#### [YOUR OBJECTIVE]
The records below must be duplicated exactly, character for character.

::: AVAILABLE DATA :::

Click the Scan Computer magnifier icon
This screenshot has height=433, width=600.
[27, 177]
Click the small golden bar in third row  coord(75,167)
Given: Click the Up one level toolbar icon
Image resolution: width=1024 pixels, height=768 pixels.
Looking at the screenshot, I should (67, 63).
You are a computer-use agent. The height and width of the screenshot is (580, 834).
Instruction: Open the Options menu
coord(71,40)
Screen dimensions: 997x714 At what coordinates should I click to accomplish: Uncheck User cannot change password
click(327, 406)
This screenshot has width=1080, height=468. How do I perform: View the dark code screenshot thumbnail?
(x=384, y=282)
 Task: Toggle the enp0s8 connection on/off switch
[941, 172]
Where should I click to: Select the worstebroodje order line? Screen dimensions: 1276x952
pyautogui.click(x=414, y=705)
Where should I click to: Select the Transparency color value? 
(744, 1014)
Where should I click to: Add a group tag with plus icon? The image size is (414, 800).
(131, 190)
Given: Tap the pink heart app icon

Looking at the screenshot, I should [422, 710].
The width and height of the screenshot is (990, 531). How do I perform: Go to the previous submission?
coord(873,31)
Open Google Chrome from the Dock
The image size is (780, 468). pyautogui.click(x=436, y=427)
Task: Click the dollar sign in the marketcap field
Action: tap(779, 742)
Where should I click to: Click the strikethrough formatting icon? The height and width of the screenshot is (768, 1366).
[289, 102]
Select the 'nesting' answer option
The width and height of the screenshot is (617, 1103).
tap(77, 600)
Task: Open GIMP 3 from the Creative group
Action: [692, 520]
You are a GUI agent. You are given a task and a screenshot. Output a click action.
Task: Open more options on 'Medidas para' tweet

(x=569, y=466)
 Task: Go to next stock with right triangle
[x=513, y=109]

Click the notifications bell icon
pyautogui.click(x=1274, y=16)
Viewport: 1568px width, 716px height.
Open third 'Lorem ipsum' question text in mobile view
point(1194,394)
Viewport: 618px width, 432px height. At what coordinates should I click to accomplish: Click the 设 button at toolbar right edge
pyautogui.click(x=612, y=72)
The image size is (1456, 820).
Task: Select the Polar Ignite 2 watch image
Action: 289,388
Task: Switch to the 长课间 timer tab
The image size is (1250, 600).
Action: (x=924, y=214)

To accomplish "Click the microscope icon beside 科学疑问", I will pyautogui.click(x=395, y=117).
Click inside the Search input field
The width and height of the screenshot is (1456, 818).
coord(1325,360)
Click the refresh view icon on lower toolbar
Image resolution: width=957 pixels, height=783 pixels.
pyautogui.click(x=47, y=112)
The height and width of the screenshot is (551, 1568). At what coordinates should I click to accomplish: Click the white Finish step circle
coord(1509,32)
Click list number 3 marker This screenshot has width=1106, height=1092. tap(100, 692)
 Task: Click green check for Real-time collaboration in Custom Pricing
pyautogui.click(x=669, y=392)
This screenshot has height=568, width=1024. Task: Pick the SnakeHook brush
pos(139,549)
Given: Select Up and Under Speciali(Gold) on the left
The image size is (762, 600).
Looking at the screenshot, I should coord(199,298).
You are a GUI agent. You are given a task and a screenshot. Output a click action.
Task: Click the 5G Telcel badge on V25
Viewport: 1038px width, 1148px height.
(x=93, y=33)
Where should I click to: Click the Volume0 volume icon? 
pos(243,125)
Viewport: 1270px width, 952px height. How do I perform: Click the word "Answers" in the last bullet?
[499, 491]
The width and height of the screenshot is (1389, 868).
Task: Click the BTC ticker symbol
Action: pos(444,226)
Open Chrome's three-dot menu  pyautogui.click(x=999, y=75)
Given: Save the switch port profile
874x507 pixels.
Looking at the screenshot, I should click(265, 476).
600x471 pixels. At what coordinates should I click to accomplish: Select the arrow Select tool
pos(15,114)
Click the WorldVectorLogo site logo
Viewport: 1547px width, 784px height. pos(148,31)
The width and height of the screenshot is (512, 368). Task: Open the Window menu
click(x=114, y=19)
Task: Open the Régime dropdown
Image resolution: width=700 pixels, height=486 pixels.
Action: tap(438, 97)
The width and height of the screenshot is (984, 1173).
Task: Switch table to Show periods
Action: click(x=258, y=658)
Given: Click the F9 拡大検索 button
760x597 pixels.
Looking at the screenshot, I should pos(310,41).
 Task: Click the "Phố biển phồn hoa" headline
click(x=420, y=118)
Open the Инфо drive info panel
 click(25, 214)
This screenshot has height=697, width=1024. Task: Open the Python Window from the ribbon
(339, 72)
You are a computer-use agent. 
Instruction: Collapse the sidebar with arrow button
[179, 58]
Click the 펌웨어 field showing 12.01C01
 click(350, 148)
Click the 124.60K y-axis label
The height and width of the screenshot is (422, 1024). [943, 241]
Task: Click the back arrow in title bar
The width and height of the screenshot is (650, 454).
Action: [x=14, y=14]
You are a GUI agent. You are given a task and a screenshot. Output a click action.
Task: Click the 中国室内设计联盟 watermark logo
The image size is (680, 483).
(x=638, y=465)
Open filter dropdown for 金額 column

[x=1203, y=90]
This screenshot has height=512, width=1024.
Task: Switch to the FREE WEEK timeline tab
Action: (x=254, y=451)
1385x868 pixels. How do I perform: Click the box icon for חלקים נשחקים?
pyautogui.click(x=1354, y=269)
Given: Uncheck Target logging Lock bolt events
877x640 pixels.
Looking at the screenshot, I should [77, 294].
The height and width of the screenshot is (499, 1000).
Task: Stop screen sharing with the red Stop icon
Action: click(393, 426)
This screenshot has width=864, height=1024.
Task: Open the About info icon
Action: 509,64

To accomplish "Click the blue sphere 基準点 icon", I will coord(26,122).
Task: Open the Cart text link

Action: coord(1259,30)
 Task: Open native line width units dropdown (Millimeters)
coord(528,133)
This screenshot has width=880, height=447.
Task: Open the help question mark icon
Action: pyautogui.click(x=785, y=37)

:::

#### [FINISHED TASK]
Click the Scan Computer magnifier icon
This screenshot has height=433, width=600.
[27, 177]
Click the small golden bar in third row  coord(75,167)
Given: Click the Up one level toolbar icon
Image resolution: width=1024 pixels, height=768 pixels.
Looking at the screenshot, I should (67, 63).
You are a computer-use agent. The height and width of the screenshot is (580, 834).
Instruction: Open the Options menu
coord(71,40)
Screen dimensions: 997x714 At what coordinates should I click to accomplish: Uncheck User cannot change password
click(327, 406)
This screenshot has width=1080, height=468. How do I perform: View the dark code screenshot thumbnail?
(x=384, y=282)
 Task: Toggle the enp0s8 connection on/off switch
[941, 172]
Where should I click to: Select the worstebroodje order line? Screen dimensions: 1276x952
pyautogui.click(x=414, y=705)
Where should I click to: Select the Transparency color value? 
(744, 1014)
Where should I click to: Add a group tag with plus icon? The image size is (414, 800).
(131, 190)
Given: Tap the pink heart app icon

Looking at the screenshot, I should [422, 710].
The width and height of the screenshot is (990, 531). How do I perform: Go to the previous submission?
coord(873,31)
Open Google Chrome from the Dock
The image size is (780, 468). pyautogui.click(x=436, y=427)
Task: Click the dollar sign in the marketcap field
Action: tap(779, 742)
Where should I click to: Click the strikethrough formatting icon? The height and width of the screenshot is (768, 1366).
[289, 102]
Select the 'nesting' answer option
The width and height of the screenshot is (617, 1103).
tap(77, 600)
Task: Open GIMP 3 from the Creative group
Action: [692, 520]
You are a GUI agent. You are given a task and a screenshot. Output a click action.
Task: Open more options on 'Medidas para' tweet

(x=569, y=466)
 Task: Go to next stock with right triangle
[x=513, y=109]

Click the notifications bell icon
pyautogui.click(x=1274, y=16)
Viewport: 1568px width, 716px height.
Open third 'Lorem ipsum' question text in mobile view
point(1194,394)
Viewport: 618px width, 432px height. At what coordinates should I click to accomplish: Click the 设 button at toolbar right edge
pyautogui.click(x=612, y=72)
The image size is (1456, 820).
Task: Select the Polar Ignite 2 watch image
Action: 289,388
Task: Switch to the 长课间 timer tab
The image size is (1250, 600).
Action: (x=924, y=214)

To accomplish "Click the microscope icon beside 科学疑问", I will pyautogui.click(x=395, y=117).
Click inside the Search input field
The width and height of the screenshot is (1456, 818).
coord(1325,360)
Click the refresh view icon on lower toolbar
Image resolution: width=957 pixels, height=783 pixels.
pyautogui.click(x=47, y=112)
The height and width of the screenshot is (551, 1568). At what coordinates should I click to accomplish: Click the white Finish step circle
coord(1509,32)
Click list number 3 marker This screenshot has width=1106, height=1092. tap(100, 692)
 Task: Click green check for Real-time collaboration in Custom Pricing
pyautogui.click(x=669, y=392)
This screenshot has height=568, width=1024. Task: Pick the SnakeHook brush
pos(139,549)
Given: Select Up and Under Speciali(Gold) on the left
The image size is (762, 600).
Looking at the screenshot, I should coord(199,298).
You are a GUI agent. You are given a task and a screenshot. Output a click action.
Task: Click the 5G Telcel badge on V25
Viewport: 1038px width, 1148px height.
(x=93, y=33)
Where should I click to: Click the Volume0 volume icon? 
pos(243,125)
Viewport: 1270px width, 952px height. How do I perform: Click the word "Answers" in the last bullet?
[499, 491]
The width and height of the screenshot is (1389, 868).
Task: Click the BTC ticker symbol
Action: pos(444,226)
Open Chrome's three-dot menu  pyautogui.click(x=999, y=75)
Given: Save the switch port profile
874x507 pixels.
Looking at the screenshot, I should click(265, 476).
600x471 pixels. At what coordinates should I click to accomplish: Select the arrow Select tool
pos(15,114)
Click the WorldVectorLogo site logo
Viewport: 1547px width, 784px height. pos(148,31)
The width and height of the screenshot is (512, 368). Task: Open the Window menu
click(x=114, y=19)
Task: Open the Régime dropdown
Image resolution: width=700 pixels, height=486 pixels.
Action: tap(438, 97)
The width and height of the screenshot is (984, 1173).
Task: Switch table to Show periods
Action: click(x=258, y=658)
Given: Click the F9 拡大検索 button
760x597 pixels.
Looking at the screenshot, I should pos(310,41).
 Task: Click the "Phố biển phồn hoa" headline
click(x=420, y=118)
Open the Инфо drive info panel
 click(25, 214)
This screenshot has height=697, width=1024. Task: Open the Python Window from the ribbon
(339, 72)
You are a computer-use agent. 
Instruction: Collapse the sidebar with arrow button
[179, 58]
Click the 펌웨어 field showing 12.01C01
 click(350, 148)
Click the 124.60K y-axis label
The height and width of the screenshot is (422, 1024). [943, 241]
Task: Click the back arrow in title bar
The width and height of the screenshot is (650, 454).
Action: [x=14, y=14]
You are a GUI agent. You are given a task and a screenshot. Output a click action.
Task: Click the 中国室内设计联盟 watermark logo
The image size is (680, 483).
(x=638, y=465)
Open filter dropdown for 金額 column

[x=1203, y=90]
This screenshot has height=512, width=1024.
Task: Switch to the FREE WEEK timeline tab
Action: (x=254, y=451)
1385x868 pixels. How do I perform: Click the box icon for חלקים נשחקים?
pyautogui.click(x=1354, y=269)
Given: Uncheck Target logging Lock bolt events
877x640 pixels.
Looking at the screenshot, I should [77, 294].
The height and width of the screenshot is (499, 1000).
Task: Stop screen sharing with the red Stop icon
Action: click(393, 426)
This screenshot has width=864, height=1024.
Task: Open the About info icon
Action: 509,64

To accomplish "Click the blue sphere 基準点 icon", I will coord(26,122).
Task: Open the Cart text link

Action: coord(1259,30)
 Task: Open native line width units dropdown (Millimeters)
coord(528,133)
This screenshot has width=880, height=447.
Task: Open the help question mark icon
Action: pyautogui.click(x=785, y=37)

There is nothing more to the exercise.